Wednesday, 17 October 2012

Please Satisfy Me

My writing has shifted back to plays over recent months, BUT there is a universal thing that applies to writing in any genre, and that is to tell a great story and to satisfy your audience.
I ran a session at the Cheltenham Words on the Side Literary Festival called ‘Ten things that make a play work’, in which we discussed all aspects of playwriting, and came up with several useful tools, but spent the longest time discussing the structure of a good story.
I like tools - they’re useful for all writers.  But they’re tools not rules, and can be broken to great effect.  When we were discussing play structures in the ‘ten things’ session, the ending of the film ‘The Italian Job’ came up.  If you look at the 8 Point Arc I outlined in my last blog you could argue that there is no resolution to that film, but that’s the genius of it.  Audiences will argue forever over what ending would satisfy them! 
But sometimes rules do need to be followed.  Last night I went to see a play that I really wanted to like, but I struggled from the start as it was a bit slow and ponderous.  About a third of the way through I saw where the story was going.  Two thirds of the way through I could still see where I was being taken.  Towards the end I was starting to wriggle on the uncomfortable seat, but still held out hope that I was going to be surprised by an unexpected twist in the plot.  But the story just went where I’d thought it was going to go, and there was no surprise or interesting revelation.  It built to a climax and ended.  It was a perfect example of a story that followed only the first six phases of an 8 point arc, and really needed to give me the last two to fully satisfy me. 
You can’t build a house without tools, and the same applies to telling a good story!

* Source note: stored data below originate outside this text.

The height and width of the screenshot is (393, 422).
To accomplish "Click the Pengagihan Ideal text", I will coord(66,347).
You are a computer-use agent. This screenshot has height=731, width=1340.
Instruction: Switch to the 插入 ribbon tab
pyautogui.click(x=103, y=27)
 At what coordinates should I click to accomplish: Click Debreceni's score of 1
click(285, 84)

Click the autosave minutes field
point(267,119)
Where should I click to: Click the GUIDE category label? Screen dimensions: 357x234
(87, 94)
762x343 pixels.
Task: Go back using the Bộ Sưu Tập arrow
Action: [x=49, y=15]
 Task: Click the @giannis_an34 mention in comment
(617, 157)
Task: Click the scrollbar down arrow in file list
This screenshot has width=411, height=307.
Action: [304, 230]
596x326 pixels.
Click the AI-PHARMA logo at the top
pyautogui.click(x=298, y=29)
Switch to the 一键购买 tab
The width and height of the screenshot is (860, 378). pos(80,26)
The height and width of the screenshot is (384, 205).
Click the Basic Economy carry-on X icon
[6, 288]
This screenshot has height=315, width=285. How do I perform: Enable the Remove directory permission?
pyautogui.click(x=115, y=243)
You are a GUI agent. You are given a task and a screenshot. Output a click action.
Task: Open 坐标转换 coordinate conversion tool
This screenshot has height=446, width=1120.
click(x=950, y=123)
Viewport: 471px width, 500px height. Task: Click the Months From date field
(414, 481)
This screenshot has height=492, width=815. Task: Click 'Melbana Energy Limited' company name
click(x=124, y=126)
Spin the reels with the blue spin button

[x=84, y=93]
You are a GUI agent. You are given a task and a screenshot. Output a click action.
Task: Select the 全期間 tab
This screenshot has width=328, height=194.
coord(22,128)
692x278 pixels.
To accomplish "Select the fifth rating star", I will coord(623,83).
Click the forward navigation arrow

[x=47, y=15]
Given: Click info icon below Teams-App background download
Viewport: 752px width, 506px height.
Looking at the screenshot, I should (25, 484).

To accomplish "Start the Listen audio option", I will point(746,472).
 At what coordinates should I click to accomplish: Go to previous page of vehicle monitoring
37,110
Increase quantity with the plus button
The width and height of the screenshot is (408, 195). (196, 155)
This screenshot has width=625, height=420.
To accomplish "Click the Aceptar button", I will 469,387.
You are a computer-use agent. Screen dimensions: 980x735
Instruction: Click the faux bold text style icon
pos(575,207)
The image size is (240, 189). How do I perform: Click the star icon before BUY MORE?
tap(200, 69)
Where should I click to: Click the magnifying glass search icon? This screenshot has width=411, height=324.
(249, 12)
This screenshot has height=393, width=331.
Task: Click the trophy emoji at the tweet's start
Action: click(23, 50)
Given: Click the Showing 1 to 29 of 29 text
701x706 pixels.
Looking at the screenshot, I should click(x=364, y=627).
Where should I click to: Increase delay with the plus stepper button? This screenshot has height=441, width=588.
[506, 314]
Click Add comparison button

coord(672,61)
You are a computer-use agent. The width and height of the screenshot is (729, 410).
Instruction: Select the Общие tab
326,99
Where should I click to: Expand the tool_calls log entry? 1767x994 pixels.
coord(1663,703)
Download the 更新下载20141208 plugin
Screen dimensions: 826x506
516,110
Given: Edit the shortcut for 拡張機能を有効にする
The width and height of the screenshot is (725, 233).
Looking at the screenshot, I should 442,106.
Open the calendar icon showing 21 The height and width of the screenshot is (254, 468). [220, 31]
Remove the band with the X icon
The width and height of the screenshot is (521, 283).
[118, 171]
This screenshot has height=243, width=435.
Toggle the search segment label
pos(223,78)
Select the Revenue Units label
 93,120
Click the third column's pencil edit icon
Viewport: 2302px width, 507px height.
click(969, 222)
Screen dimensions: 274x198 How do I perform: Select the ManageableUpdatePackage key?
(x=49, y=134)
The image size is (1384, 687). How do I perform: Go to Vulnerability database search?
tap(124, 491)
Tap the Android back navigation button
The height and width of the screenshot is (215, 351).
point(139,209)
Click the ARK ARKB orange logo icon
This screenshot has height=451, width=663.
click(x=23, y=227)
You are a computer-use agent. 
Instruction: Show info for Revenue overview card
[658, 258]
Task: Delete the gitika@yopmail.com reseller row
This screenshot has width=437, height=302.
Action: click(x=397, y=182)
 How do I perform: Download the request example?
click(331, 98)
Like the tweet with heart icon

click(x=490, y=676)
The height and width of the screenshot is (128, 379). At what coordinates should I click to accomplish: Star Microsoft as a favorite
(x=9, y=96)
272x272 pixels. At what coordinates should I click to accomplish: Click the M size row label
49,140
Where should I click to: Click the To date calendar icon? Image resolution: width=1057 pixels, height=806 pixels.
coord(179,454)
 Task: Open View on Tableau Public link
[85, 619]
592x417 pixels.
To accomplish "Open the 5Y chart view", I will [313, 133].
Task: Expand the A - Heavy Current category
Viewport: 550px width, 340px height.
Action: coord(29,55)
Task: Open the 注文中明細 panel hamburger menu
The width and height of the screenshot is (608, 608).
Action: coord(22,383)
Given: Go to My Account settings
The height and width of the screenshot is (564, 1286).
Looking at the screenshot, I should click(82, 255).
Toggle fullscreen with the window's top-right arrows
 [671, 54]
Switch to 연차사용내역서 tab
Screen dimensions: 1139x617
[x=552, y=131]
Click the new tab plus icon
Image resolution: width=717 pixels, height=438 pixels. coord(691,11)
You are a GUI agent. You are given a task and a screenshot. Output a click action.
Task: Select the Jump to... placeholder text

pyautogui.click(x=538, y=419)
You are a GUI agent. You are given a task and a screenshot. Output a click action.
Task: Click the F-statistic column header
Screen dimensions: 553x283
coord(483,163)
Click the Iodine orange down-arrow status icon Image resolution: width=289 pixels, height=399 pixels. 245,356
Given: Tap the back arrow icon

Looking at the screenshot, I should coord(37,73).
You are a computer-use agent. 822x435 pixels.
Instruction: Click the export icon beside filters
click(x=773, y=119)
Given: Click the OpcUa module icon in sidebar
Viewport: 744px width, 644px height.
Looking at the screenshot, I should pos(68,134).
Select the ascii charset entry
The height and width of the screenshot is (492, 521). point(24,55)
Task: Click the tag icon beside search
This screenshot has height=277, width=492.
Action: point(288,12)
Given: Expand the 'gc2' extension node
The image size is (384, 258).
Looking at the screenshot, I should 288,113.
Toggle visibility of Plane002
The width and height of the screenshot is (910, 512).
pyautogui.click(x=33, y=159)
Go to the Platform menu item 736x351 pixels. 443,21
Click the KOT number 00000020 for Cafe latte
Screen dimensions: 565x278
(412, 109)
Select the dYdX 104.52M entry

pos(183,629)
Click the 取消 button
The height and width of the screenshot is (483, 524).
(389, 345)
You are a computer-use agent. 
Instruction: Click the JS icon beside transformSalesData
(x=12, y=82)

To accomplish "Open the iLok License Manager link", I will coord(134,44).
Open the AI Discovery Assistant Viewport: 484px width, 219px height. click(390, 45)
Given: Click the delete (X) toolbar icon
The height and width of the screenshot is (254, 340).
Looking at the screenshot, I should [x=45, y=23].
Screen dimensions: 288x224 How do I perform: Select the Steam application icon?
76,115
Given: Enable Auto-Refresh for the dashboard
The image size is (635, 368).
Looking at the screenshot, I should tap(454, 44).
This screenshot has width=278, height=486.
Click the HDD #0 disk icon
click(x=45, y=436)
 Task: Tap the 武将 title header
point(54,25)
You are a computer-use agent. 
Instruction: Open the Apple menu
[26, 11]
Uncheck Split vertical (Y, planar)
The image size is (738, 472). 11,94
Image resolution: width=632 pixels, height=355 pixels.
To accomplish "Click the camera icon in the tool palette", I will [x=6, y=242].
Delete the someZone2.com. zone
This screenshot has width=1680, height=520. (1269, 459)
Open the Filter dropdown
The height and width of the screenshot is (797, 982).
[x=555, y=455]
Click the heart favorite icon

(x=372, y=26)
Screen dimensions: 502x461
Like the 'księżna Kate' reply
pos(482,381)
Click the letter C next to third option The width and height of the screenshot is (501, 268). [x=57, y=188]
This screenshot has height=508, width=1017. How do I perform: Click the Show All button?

  1. my problem is that I want the writer to be only slightly more intelligent than I am. I want to leave the story (whatever the medium) with the thought "why didn't I see that coming?". that's a tricky thing to pull off. what I see coming, might surprise another and visa versa

    1. I agree it's a tricky balance, but too many writers tell their stories without thinking about their audience. I asked a writer the other week what was the journey he was planning on taking his audience on and he looked at me dumbfounded as if he hadn't even thought about them. We can't dictate how our audience understand what we write, but we can have some control over where we take them, and tools such as the 8 point arc are useful for keeping us on track.

  2. Sorry completely off topic comment here: I was scouring that interweb they have these days looking for poetry groups/ open mics etcetera in Cheltenham and I ended up on your blog. Are there any facebook groups/ events that I should be aware of or regular events perhaps?
    Andy, Cheltenham

    1. Sorry for the slow reply, and off topic is good. It's always really interesting to find out how people come across my blog.

      Please feel free to join me on Facebook as I'm reasonably well linked to lots of writing groups in the Glos/Chelt area, but the main group you might want to join is the Cheltenham Poetry Society, and there is a poet - Sharon Larkin who is very well connected to any events happening.